Dataset items
----

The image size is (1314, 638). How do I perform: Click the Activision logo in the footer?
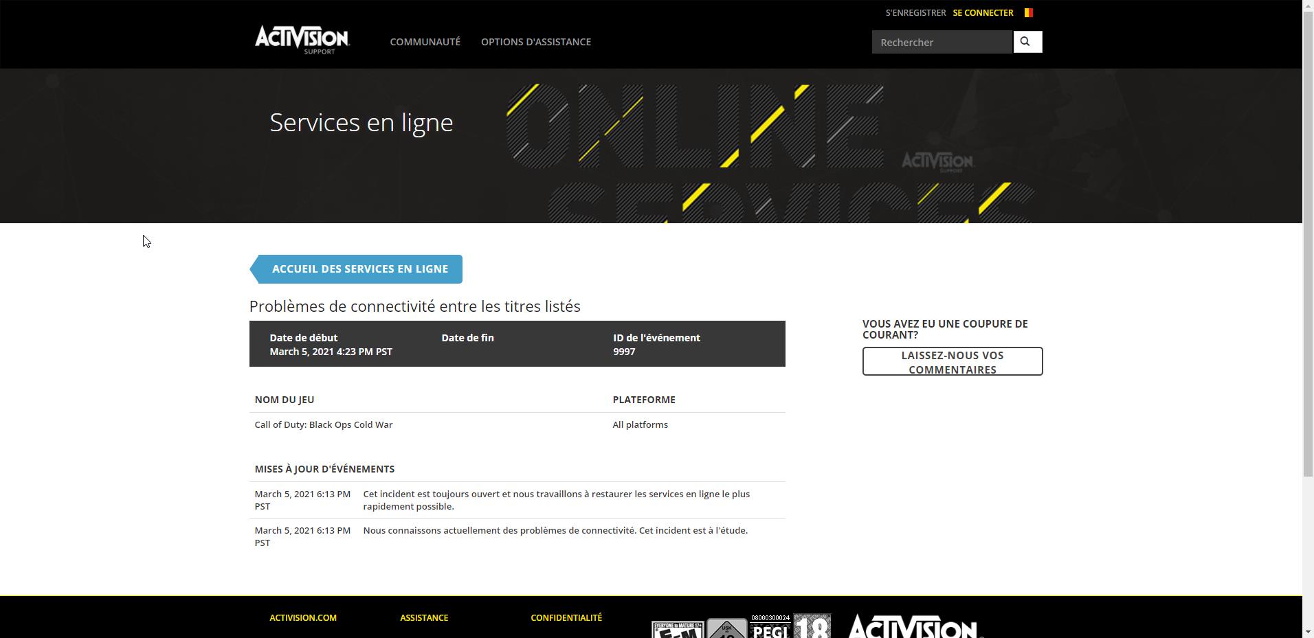[x=913, y=626]
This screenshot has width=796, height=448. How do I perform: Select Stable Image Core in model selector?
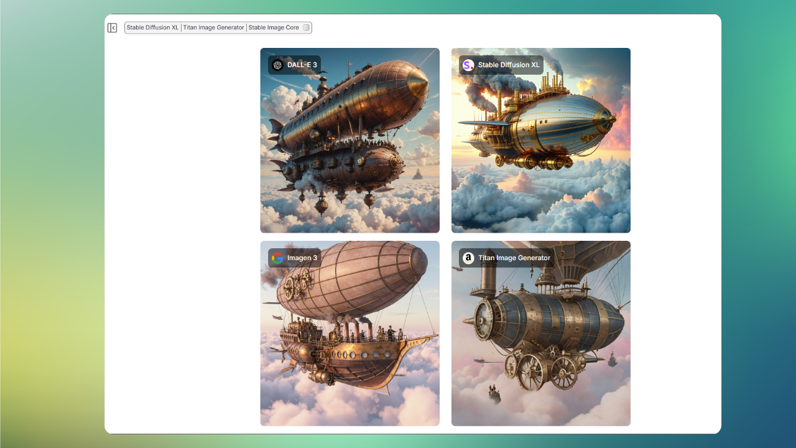click(274, 28)

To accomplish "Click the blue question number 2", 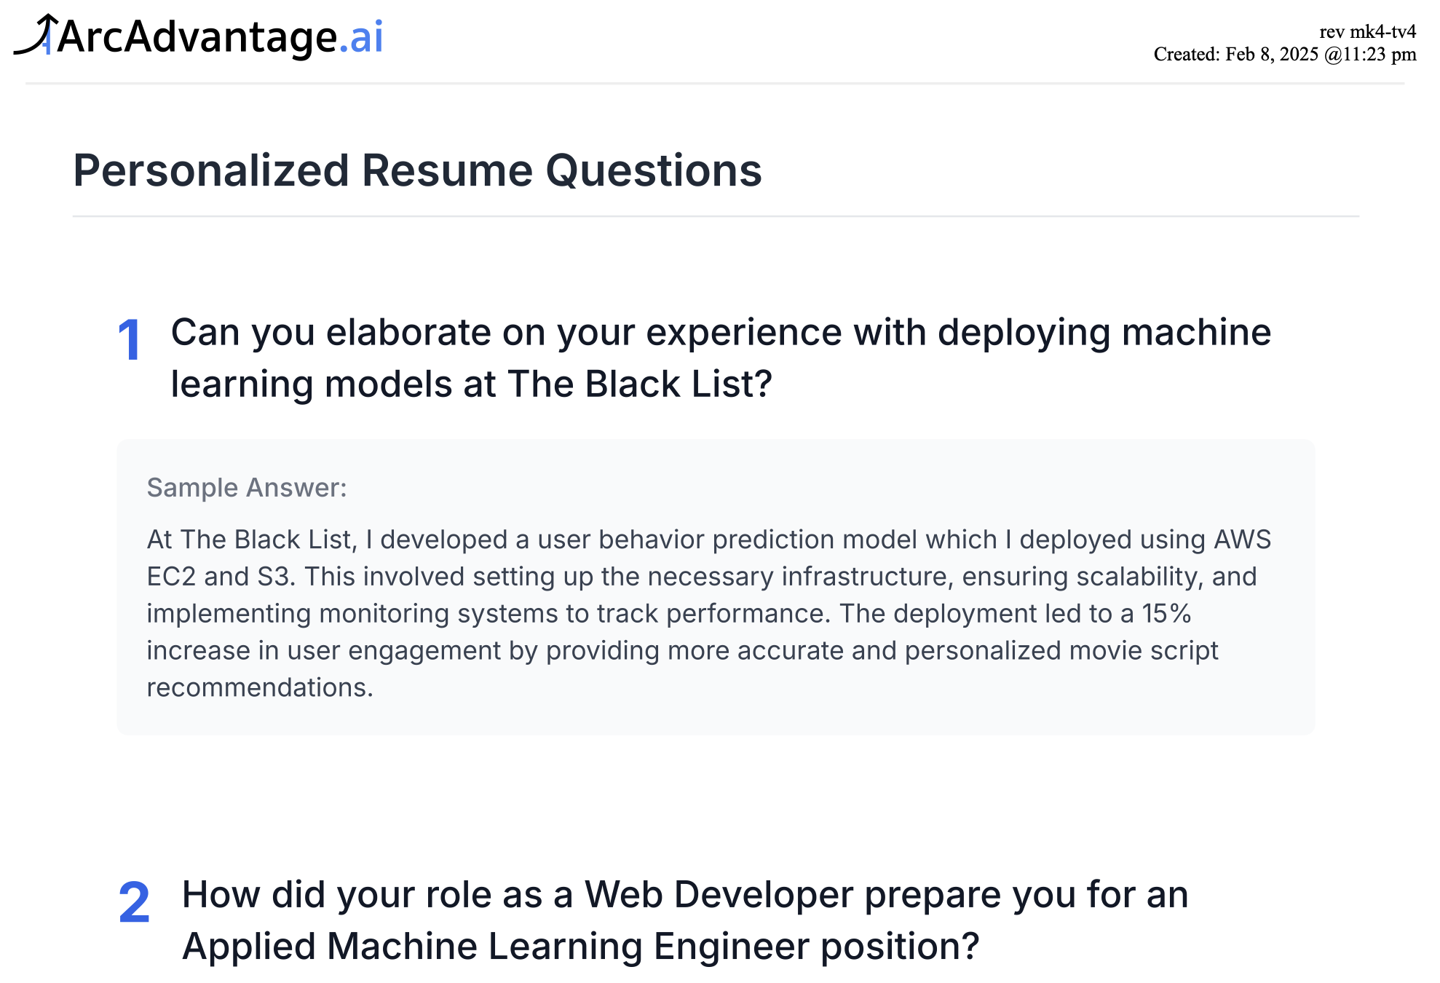I will 134,903.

----

■ **REQUEST**
Render everything from the start of the entries down to the line containing "click(274, 28)" as a JSON list of strings, one string per line, skipping blank lines. Leave out the pictures.

■ **SOLUTION**
[
  "The image size is (1314, 638). How do I perform: Click the Activision logo in the footer?",
  "[x=913, y=626]",
  "This screenshot has width=796, height=448. How do I perform: Select Stable Image Core in model selector?",
  "click(274, 28)"
]